Um óvulo perde metade do material genético durante a maturação. Caso contrário, haveria DNA demais quando ele fosse eventualmente fecundado por um espermatozoide.
Essa primeira divisão termina com o ovócito secundário, pronto para ser fecundado, e o chamado primeiro glóbulo polar – uma célula em miniatura que se degenera logo após a formação.
No entanto, no estudo conduzido na Universidade de Edimburgo, o glóbulo polar foi observado com tamanho desproporcionalmente grande, o que está sendo tratado como uma anomalia.
“Isso é uma preocupação”, disse Telfer. Mas ela acredita que esse problema é um dos que podem ser resolvidos aprimorando a tecnologia usada.
Testes em camundongos, que veem sendo feitos há 20 anos, já haviam mostrado que a técnica pode ser usada para reprodução dos animais.
Por isso, o sucesso dela com óvulos humanos pode, eventualmente, usar crianças que enfrentam tratamento contra o câncer.
Muitos pacientes podem ter problemas de infertilidade após passar por quimo e radioterapia.
Hoje, mulheres podem congelar óvulos que já passaram pela maturação, ou até mesmo embriões fecundados com espermatozoides do parceiro, antes de começarem o tratamento contra o câncer.

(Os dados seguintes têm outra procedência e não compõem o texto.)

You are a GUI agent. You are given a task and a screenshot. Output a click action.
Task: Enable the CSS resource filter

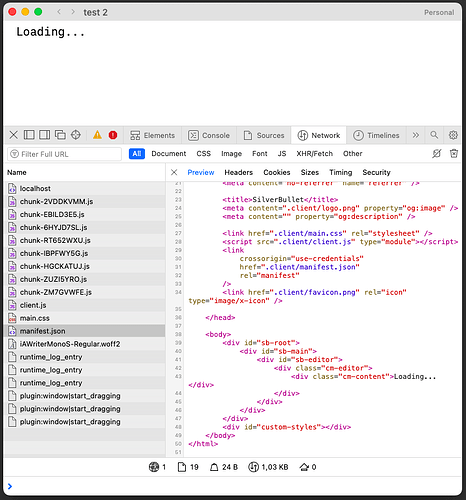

No entanto, não é possível fazer isso com alguém que ainda está na infância, pois seus ovócitos primários ainda não estão maduros.
Há, em tese, a possibilidade de congelar tecido do ovário antes do início do tratamento, que poderia ser reimplantado anos depois caso a paciente queira ter filhos. Mas médicos apontam para o risco dessa técnica caso as amostras congeladas apresentarem alguma anormalidade.
Com isso, fazer com que óvulos passem pelo processo de maturação no laboratório poderia se mostrar uma opção segura.
Previsão legal
Stuart Lavery, ginecologista do hospital Hammersmith, em Londres, avaliou os testes como animadores.
“Esse trabalho representa um passo genuíno em direção à nossa compreensão. Apesar de ser em escala pequena e ainda exigir mais testes, esse trabalho preliminar oferece esperança aos pacientes.”
No Reino Unido, há previsão legal para fecundar óvulos amadurecidos em laboratório na tentativa de criar embriões para pesquisa.
Como os cientistas de Edimburgo não têm autorização para conduzir esse experimento, eles estão discutindo se tentam a licença ou buscam se associar a um centro de pesquisa que já tenha a permissão.
Azim Surani, que comanda uma equipe de pesquisa na Universidade de Cambridge, opinou à reportagem que é preciso conduzir mais análises para identificar se esses óvulos que maturaram no laboratório podem ser comparados com os naturais.